Extrait du document:

·····

# [ssh] un poste ne marche pas a la maison

## pathfinder

bonsoir,

alors voila. mon poste principal est milkyway. sous gentoo. je peux m y connecter depuis n importe ou (exterieur ou interieur du reseau).

enfin presque.

depuis ma machine en gentoo du labo, atlantis, impecc.

depuis mon portable, pathfinder (le tout premier a avoir une gentoo), que ce soit dans le labo ou chez moi (donc en local), impecc aussi.

depuis un autre labo dans une autre fac, impecc aussi.

mais ma copine, windows... ca devient curieux:

je ne peux pas me connecter depuis son poste portable windows (SSHWInClent) en local (ni en externe).

pourtant je peux me connecter depuis son meme poste sur les labos. je pige pas ou est le probleme.

vous pourriez me dire ou ca coince?

voila un peu de details:

 *Quote:*   

> $ sudo ifconfig
> 
> eth0      Link encap:Ethernet  HWaddr 00:07:E9:E8:BA:F4  
> 
>           inet addr:192.168.1.35  Bcast:192.168.1.255  Mask:255.255.255.0
> ...

·····

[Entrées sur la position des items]
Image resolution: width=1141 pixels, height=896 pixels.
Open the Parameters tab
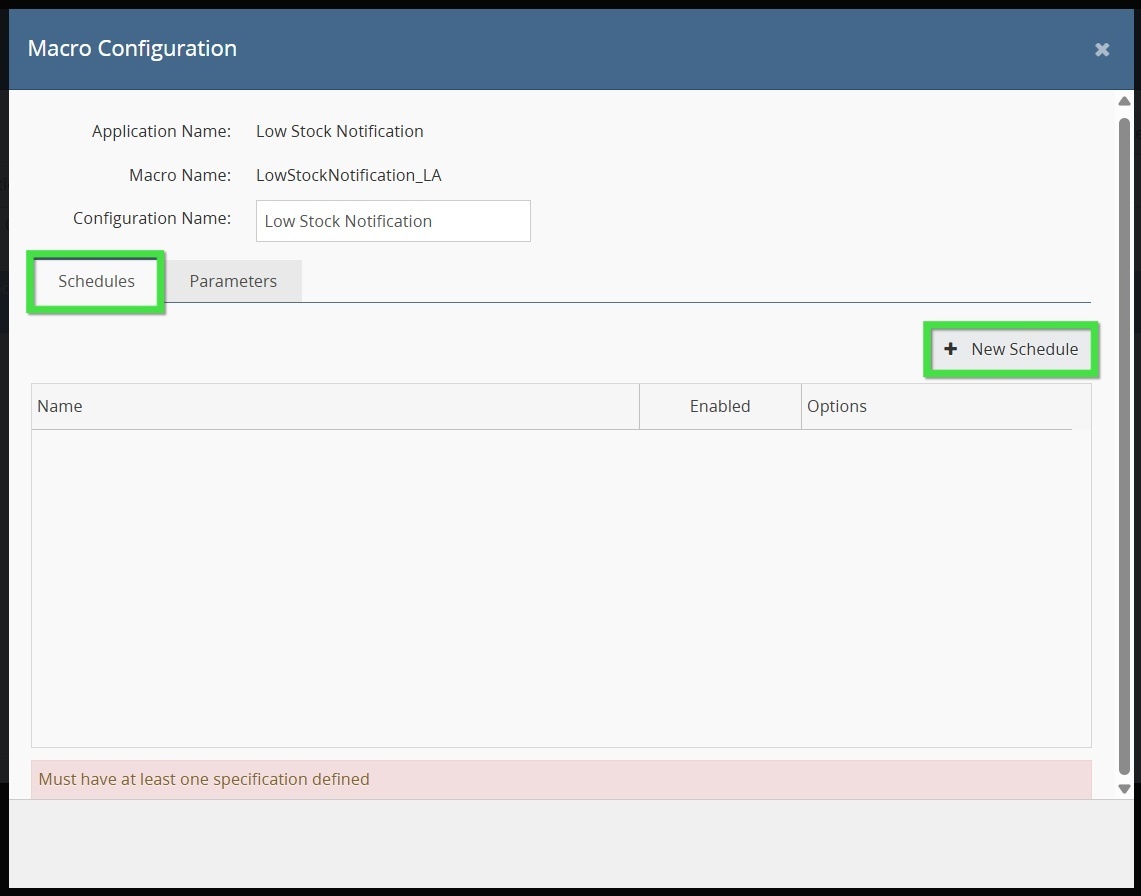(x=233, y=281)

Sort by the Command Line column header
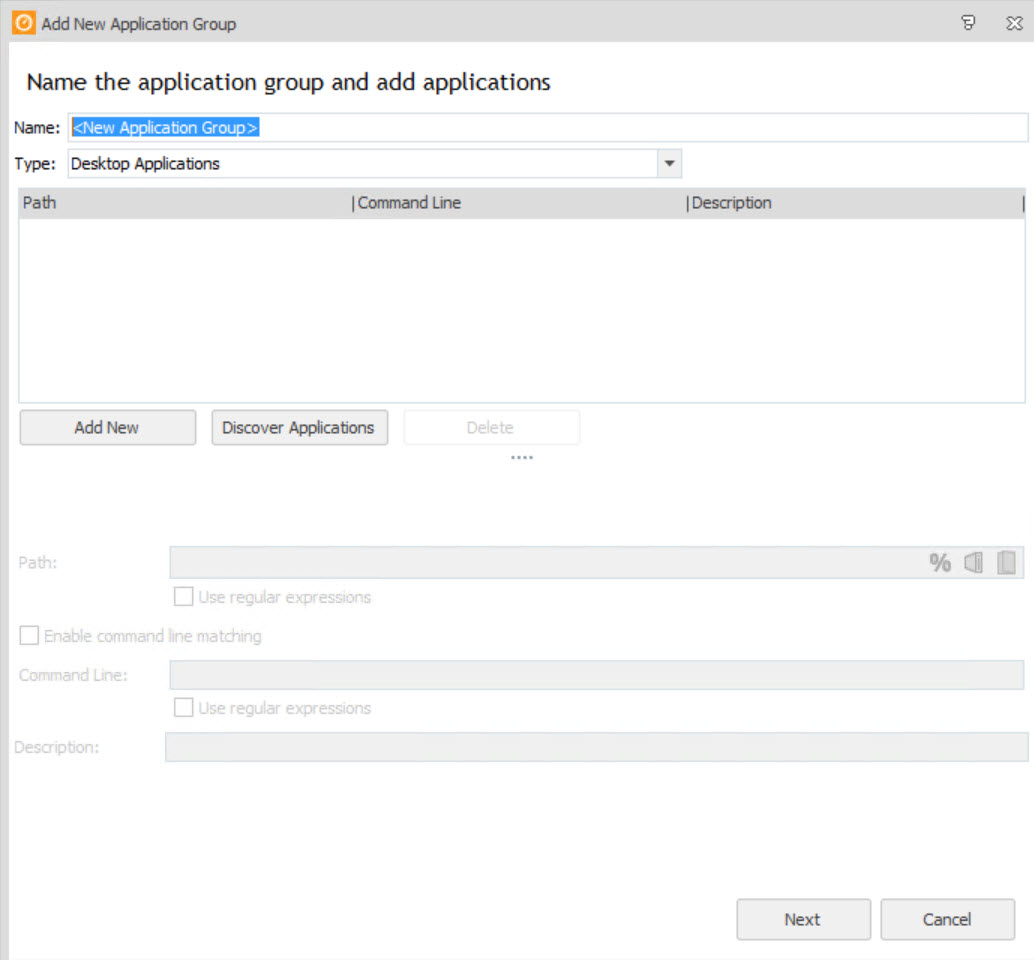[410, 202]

·····

Tâches proposées:
#1 Dans la discussion sur SSH, sous quelle distribution tourne le poste principal milkyway ?
#2 Dupliquez fidèlement le passage de la discussion sur SSH compris entre « enfin presque. » et « fac, impecc aussi. », bornes incluses.
Vous n'avez pas besoin des items.

Résultats de l'exercice:
#1 Sous Gentoo.

#2
enfin presque.

depuis ma machine en gentoo du labo, atlantis, impecc.

depuis mon portable, pathfinder (le tout premier a avoir une gentoo), que ce soit dans le labo ou chez moi (donc en local), impecc aussi.

depuis un autre labo dans une autre fac, impecc aussi.